THE RELATION OF MULTI-MINERAL CRYSTAL SIZE DISTRIBUTIONS TO RATES OF TEMPERATURE CHANGE DURING METAMORPHISM
To investigate the effect of thermal history on the size and spatial distributions of garnet, staurolite and sillimanite, textures in rocks near tabular plutons in the middle crust were calculated using combined thermal/kinetic models. The thermal model provides T-P-t information around the pluton that is used as input to kinetic models of metamorphic reactions, which simulate mineral nucleation and growth at various positions around the pluton. The country rock permeability, pluton depth, pluton thickness, and geothermal gradient were varied to provide different types of thermal histories for the nucleation and growth models.
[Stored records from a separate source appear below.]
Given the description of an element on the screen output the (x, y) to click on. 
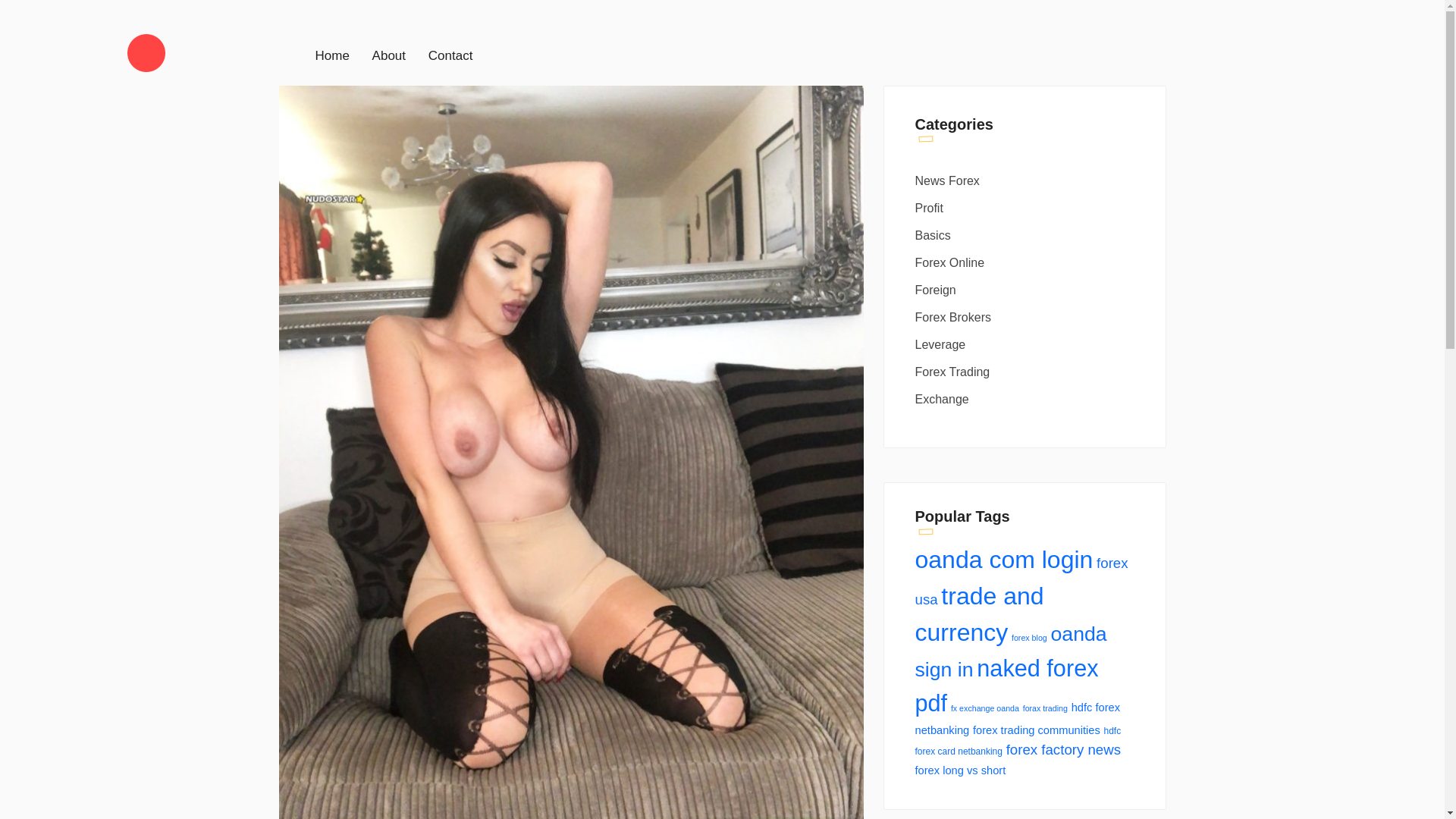
Forex Online (1026, 262)
Foreign (1026, 289)
Forex Brokers (1026, 317)
Basics (1026, 235)
Contact (450, 55)
Home (332, 55)
Profit (1026, 207)
Leverage (1026, 344)
About (389, 55)
News Forex (1026, 180)
Given the description of an element on the screen output the (x, y) to click on. 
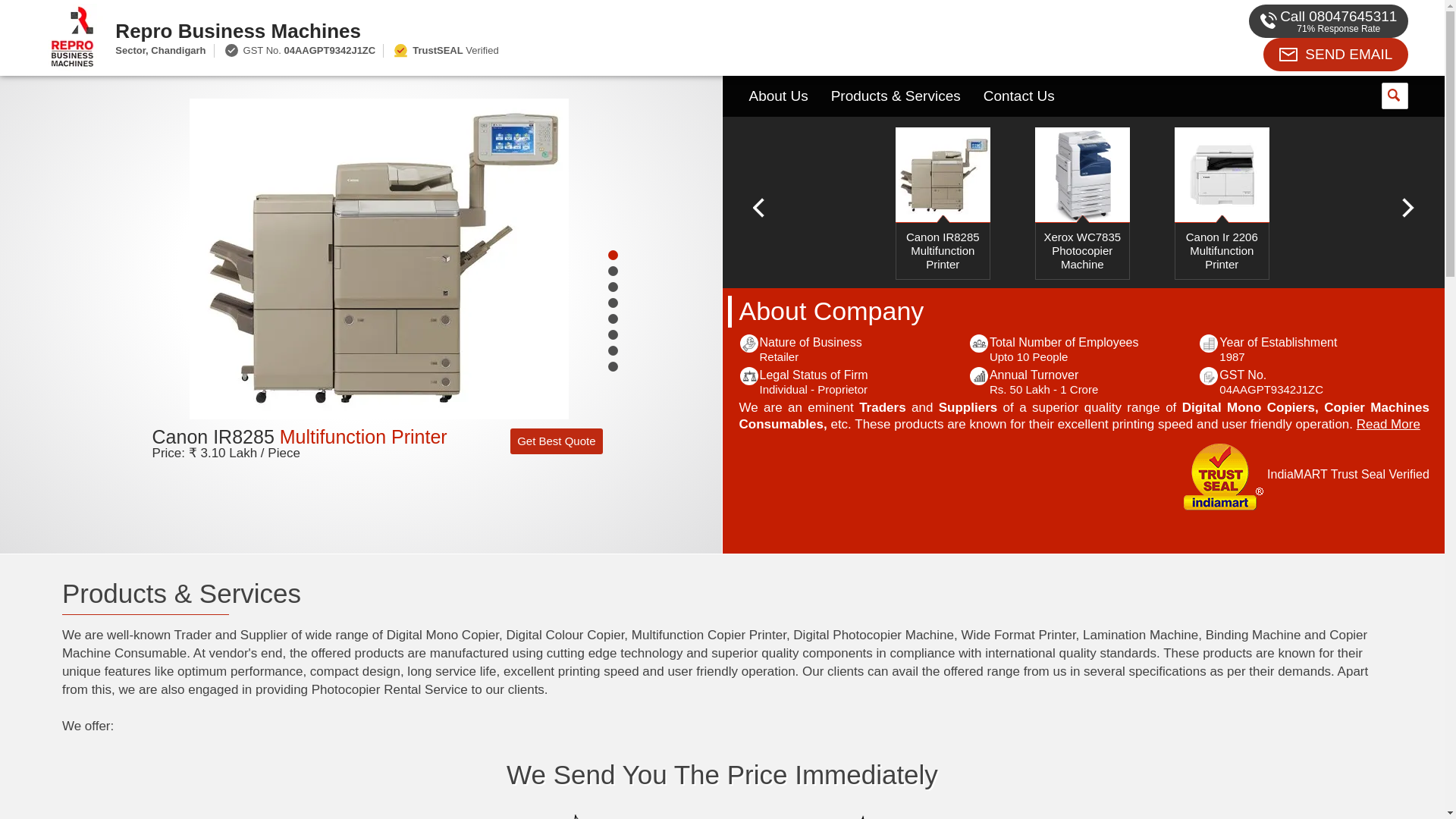
Repro Business Machines (552, 31)
About Us (777, 96)
Canon IR8285 Multifunction Printer (299, 436)
Given the description of an element on the screen output the (x, y) to click on. 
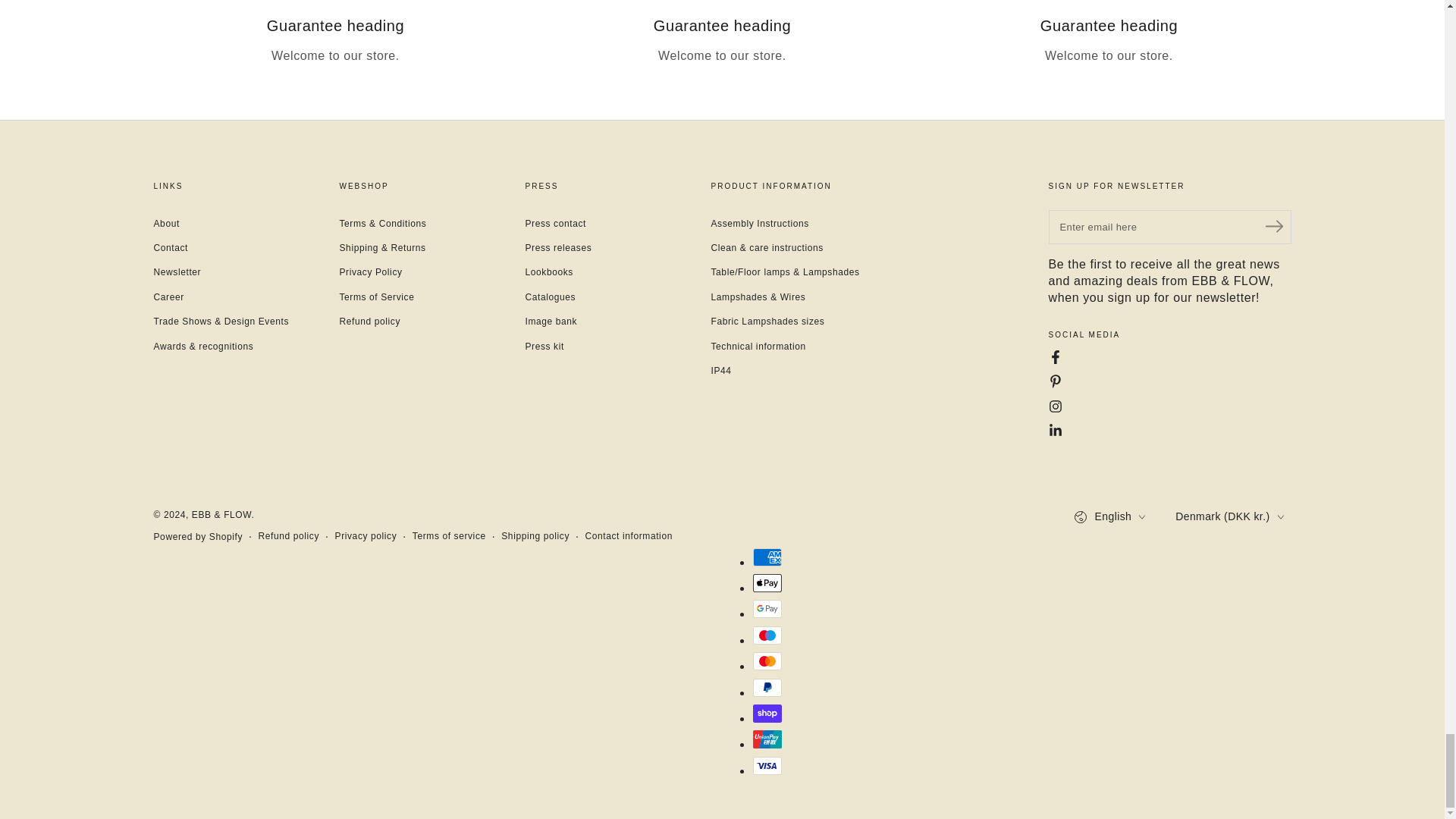
Maestro (766, 635)
Apple Pay (766, 583)
Google Pay (766, 608)
American Express (766, 556)
Given the description of an element on the screen output the (x, y) to click on. 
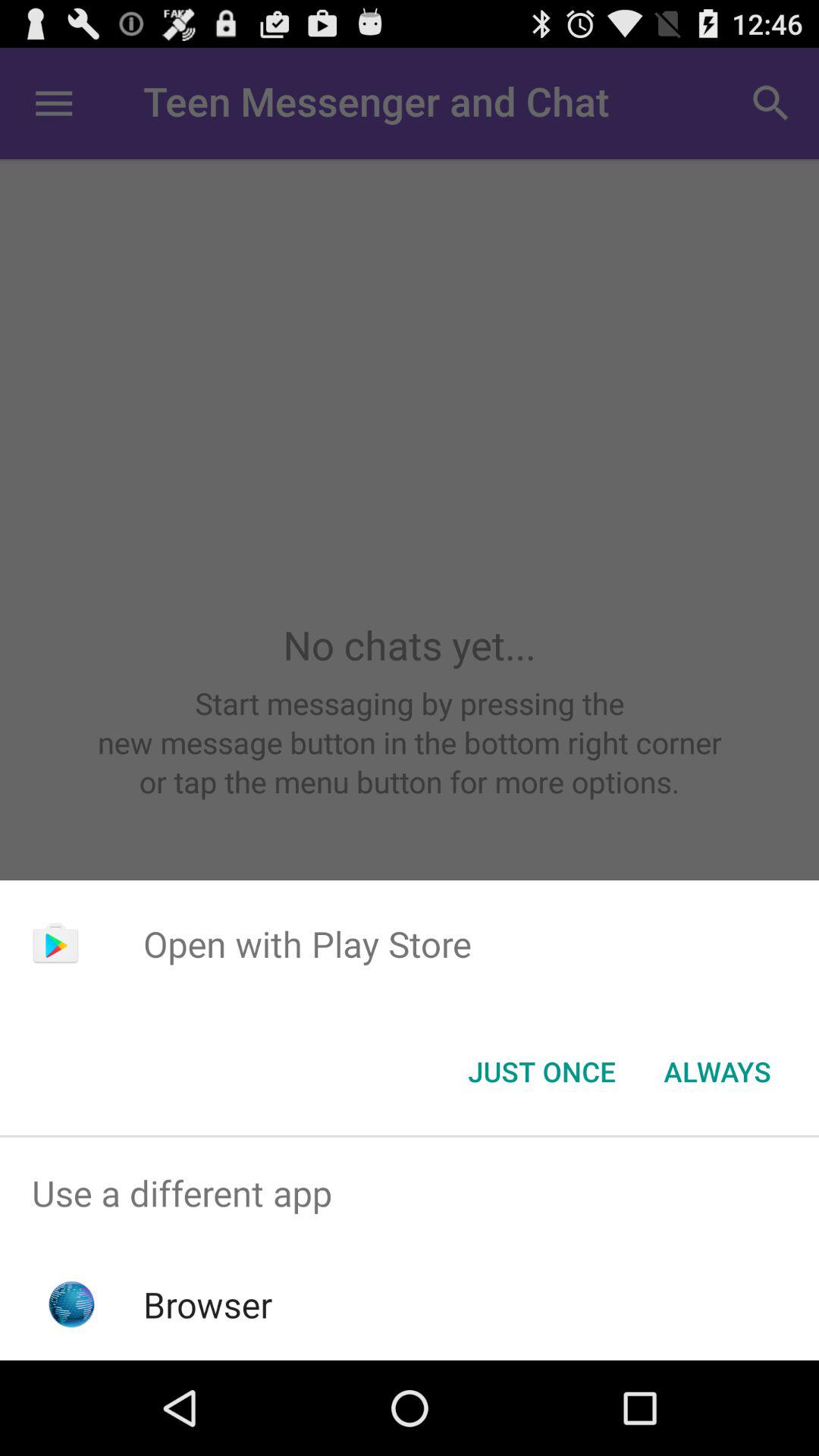
select use a different (409, 1192)
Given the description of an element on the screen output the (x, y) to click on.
Environments that experience rapid heating and cooling (conductive heating; t<50,000yr) produce rocks with many small crystals; the garnet, staurolite and sillimanite will be approximately the same size (diameters <0.5 mm). Environments that experience slower heating and cooling (advective heating; t~100,000-500,000 yr) produce rocks with fewer and larger crystals (diameters >0.5 mm). Environments that experience two thermal peaks, one related to rapid heating & cooling due to early conductive heat transport and a second longer lived thermal event due to advective heat transport, have many small garnets produced by the conductive thermal history and larger staurolite and sillimanite, which grew during the advective portion of the thermal history.